### DATA SUPPLIED:
══════════

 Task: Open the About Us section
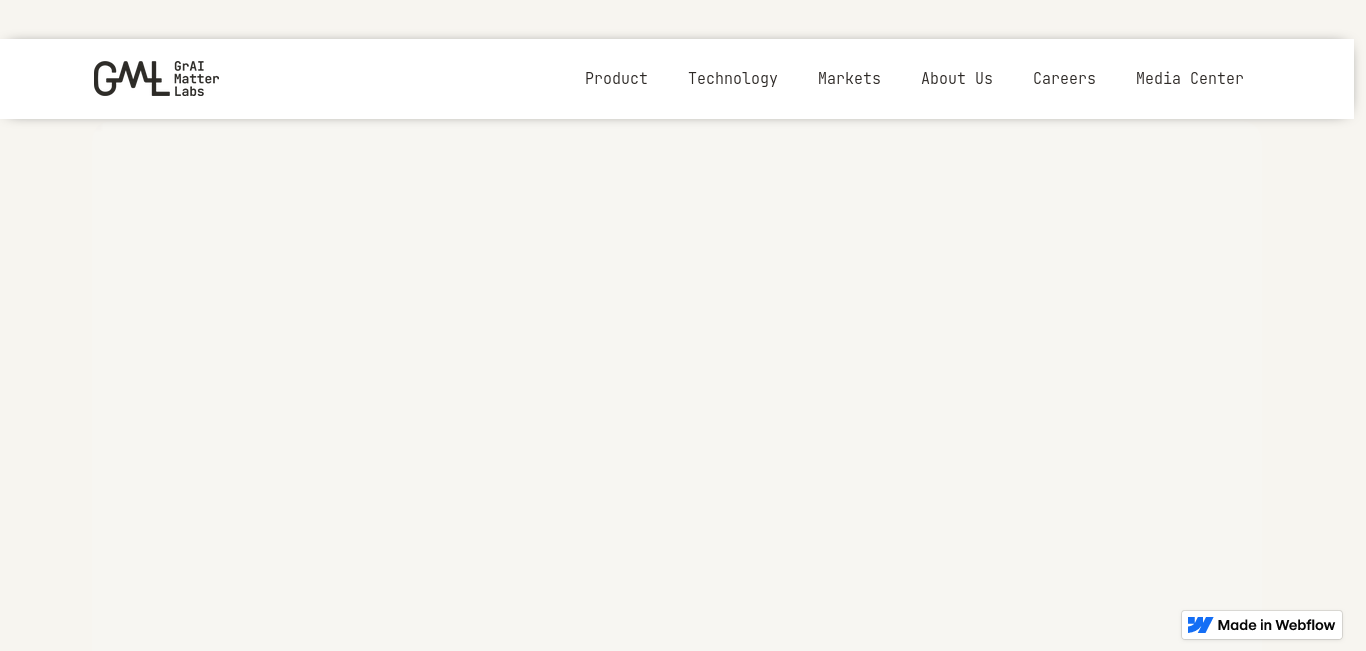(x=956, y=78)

══════════

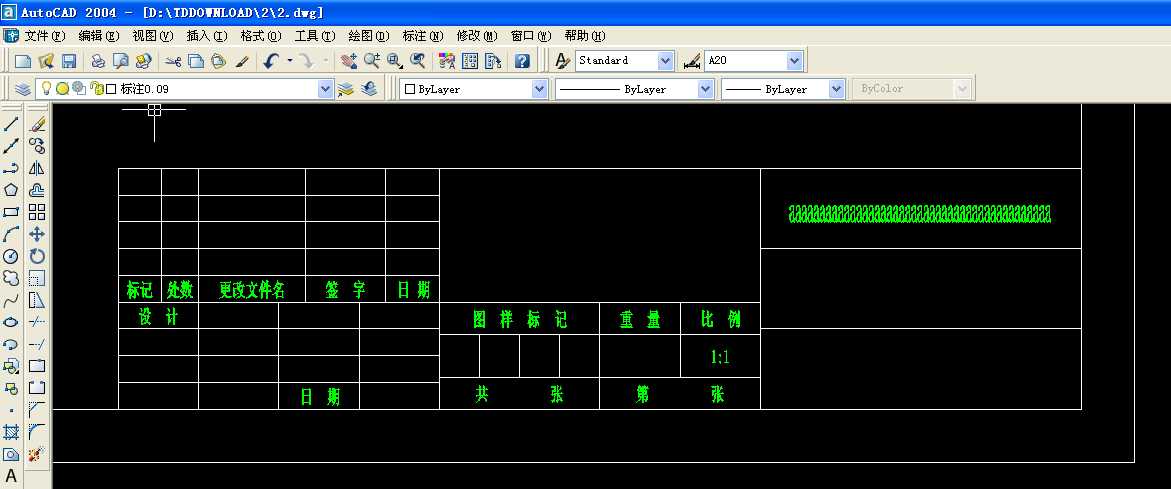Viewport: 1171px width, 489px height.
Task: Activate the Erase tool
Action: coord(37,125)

══════════

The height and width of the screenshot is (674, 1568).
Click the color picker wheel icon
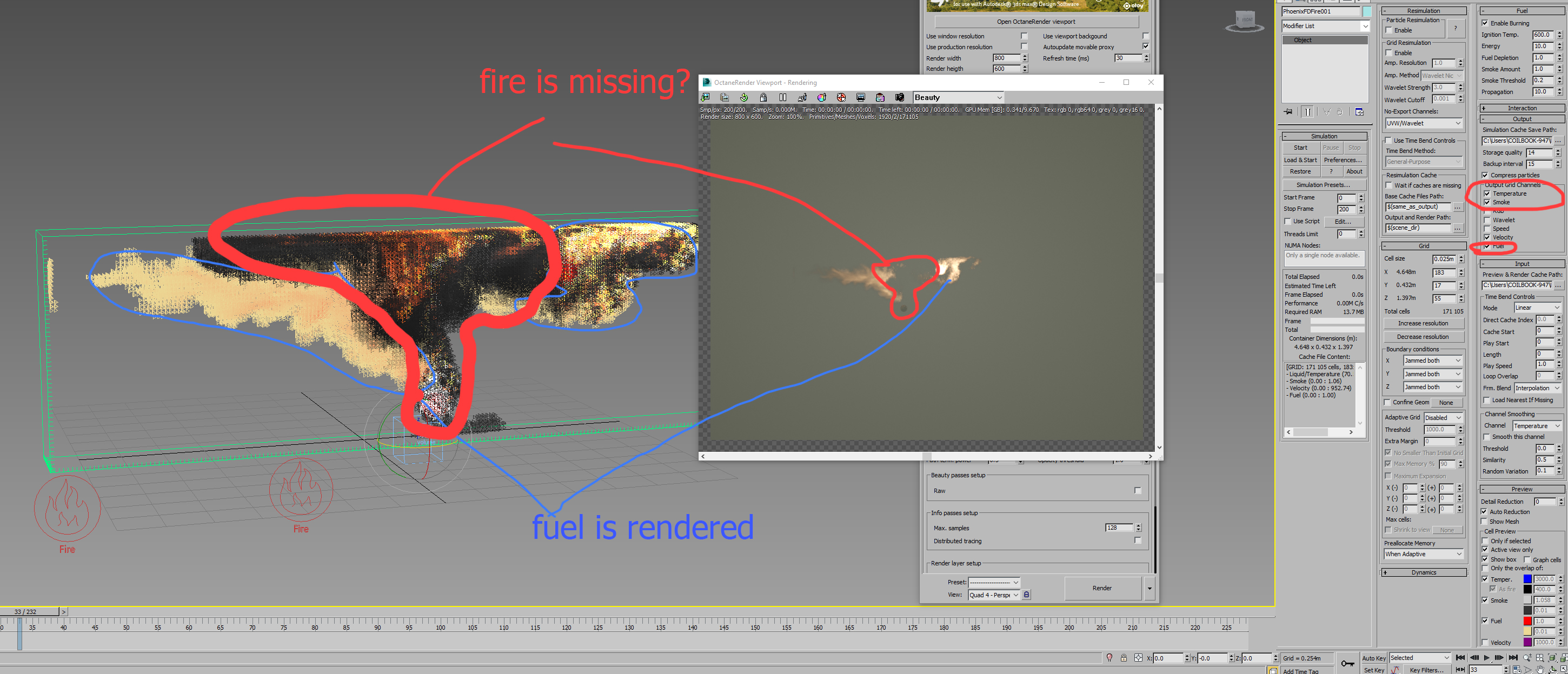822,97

══════════

### WRITTEN PROBLEM:
Please print the lines from the one containing "Viewport: 1171px width, 489px height." up to and including the one containing "Action: coord(37,125)" from the entries above, exactly as they appear, leaving out any pictures.

### RESPONSE:
Viewport: 1171px width, 489px height.
Task: Activate the Erase tool
Action: coord(37,125)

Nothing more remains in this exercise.